• Problem to solve: For this exercise, reproduce each entry below exactly, excluding pictures.

• Material provided:
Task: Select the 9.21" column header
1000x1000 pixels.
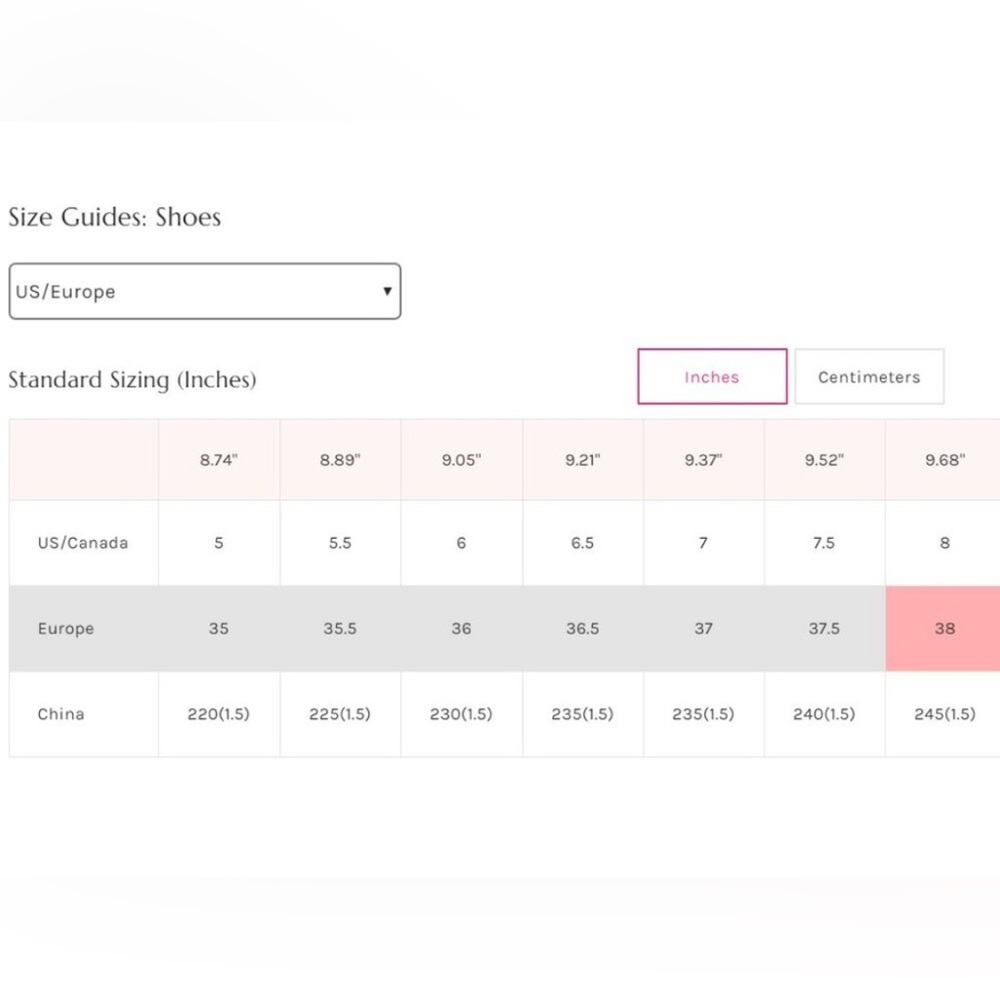Action: 583,460
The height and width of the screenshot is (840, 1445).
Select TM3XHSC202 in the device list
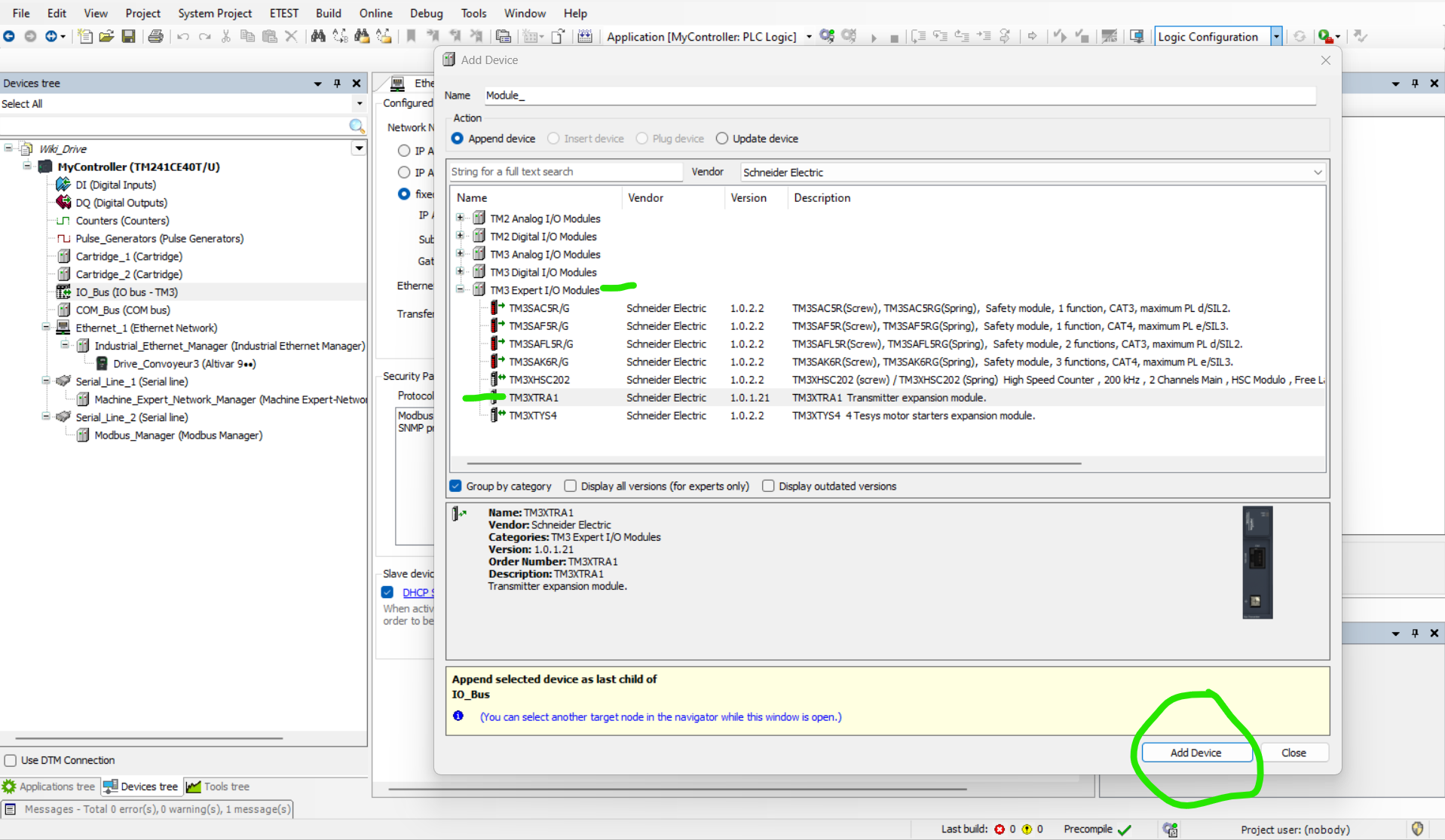point(539,380)
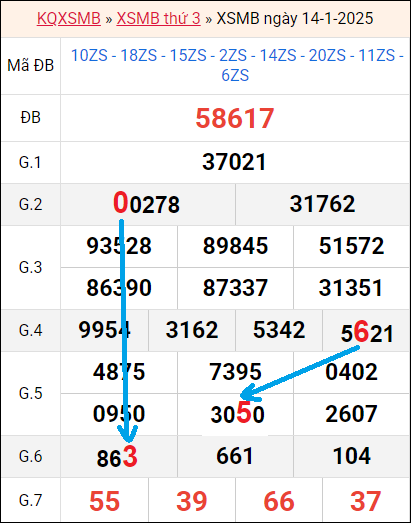The height and width of the screenshot is (523, 411).
Task: Click G.3 number 89845
Action: [x=235, y=246]
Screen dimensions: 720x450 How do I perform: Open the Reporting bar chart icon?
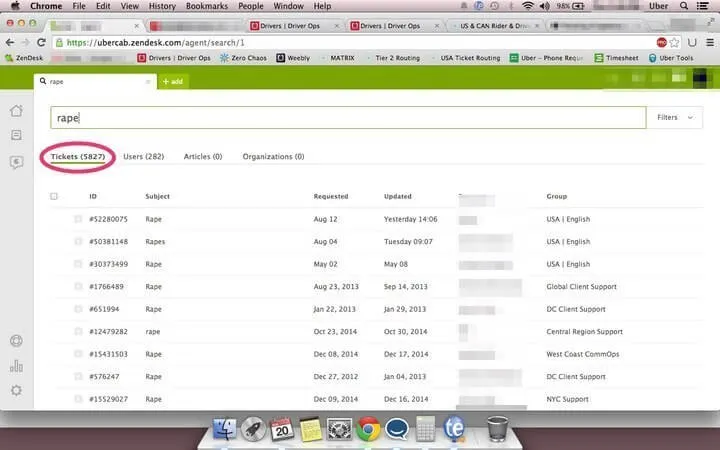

• Answer to this problem:
Task: Select the 9.21" column header
1000x1000 pixels.
Action: 583,460
The height and width of the screenshot is (840, 1445).
Select TM3XHSC202 in the device list
point(539,380)
The height and width of the screenshot is (523, 411).
Task: Click G.3 number 89845
Action: [x=235, y=246]
Screen dimensions: 720x450 How do I perform: Open the Reporting bar chart icon?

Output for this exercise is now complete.